__Source records__
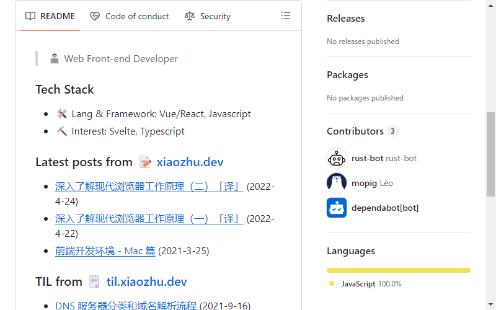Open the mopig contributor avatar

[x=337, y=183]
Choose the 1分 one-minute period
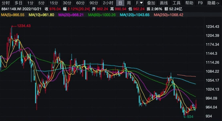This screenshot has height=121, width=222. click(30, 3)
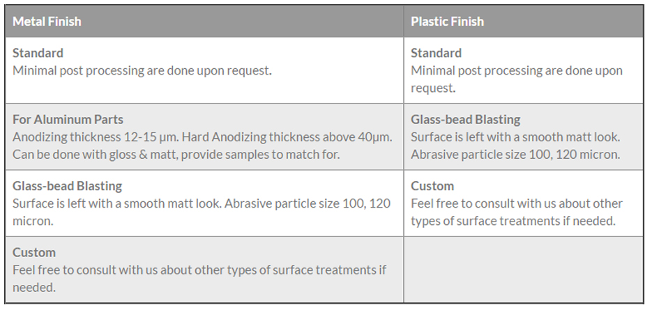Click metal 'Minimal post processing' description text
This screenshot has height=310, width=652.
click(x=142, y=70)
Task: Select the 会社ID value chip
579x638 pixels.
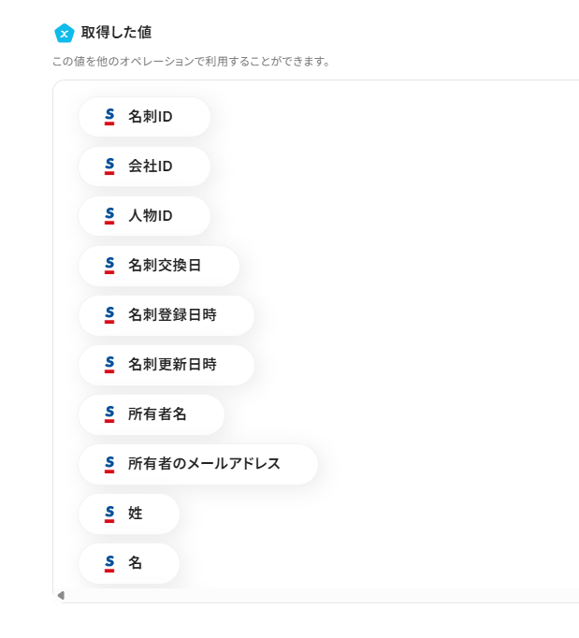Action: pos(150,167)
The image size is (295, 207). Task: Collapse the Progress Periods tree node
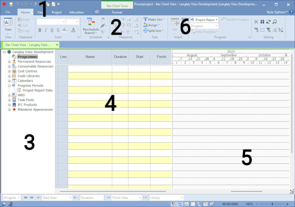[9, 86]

__What to do__
The final stretch of the data, from the line with "Task: Select the 会社ID value chip" through its last line, is to be retyped exactly; pictures are not part of the copy.

__Exercise answer__
Task: Select the 会社ID value chip
579x638 pixels.
Action: pos(150,167)
The image size is (295, 207). Task: Collapse the Progress Periods tree node
[9, 86]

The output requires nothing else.